The unmanned supply ship was carrying rocket fuel, food, water and a new spacesuit
A Russian cargo ship bound for the International Space Station has been destroyed shortly after launch from Kazakhstan.
The unmanned supply ship was carrying rocket fuel, food, water and a new spacesuit when contact was lost six minutes after take-off and two minutes before it was due to arrive in orbit.
A statement on Russia's Roscosmos space agency said problems occurred "about 190km above the rugged, uninhabited, mountainous territory of the Republic of Tyva and most of the fragments were burned in the dense layers of the atmosphere".
The loss of the cargo ship, which had been scheduled to arrive at the ISS on Saturday, will "not affect the normal operations of the ISS systems and the subsistence of the station's crew", the statement continued.
This incident is the second failed launch of a Progress cargo ship in under two years.
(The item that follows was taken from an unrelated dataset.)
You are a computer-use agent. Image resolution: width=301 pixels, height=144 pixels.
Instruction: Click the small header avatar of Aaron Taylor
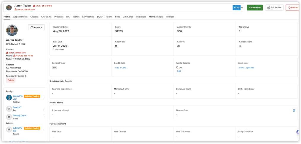pos(9,8)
In April 2015 a Progress ship disintegrated as it fell to Earth, a failure Russia blamed on a problem with a Soyuz rocket.
Russia subsequently suspended all space travel for nearly three months and a group of astronauts were forced to spend an extra month on the ISS.
The country sends at least three such supply ships every year to the space station, after which they plummet back to Earth, burning up in the atmosphere above the Pacific Ocean.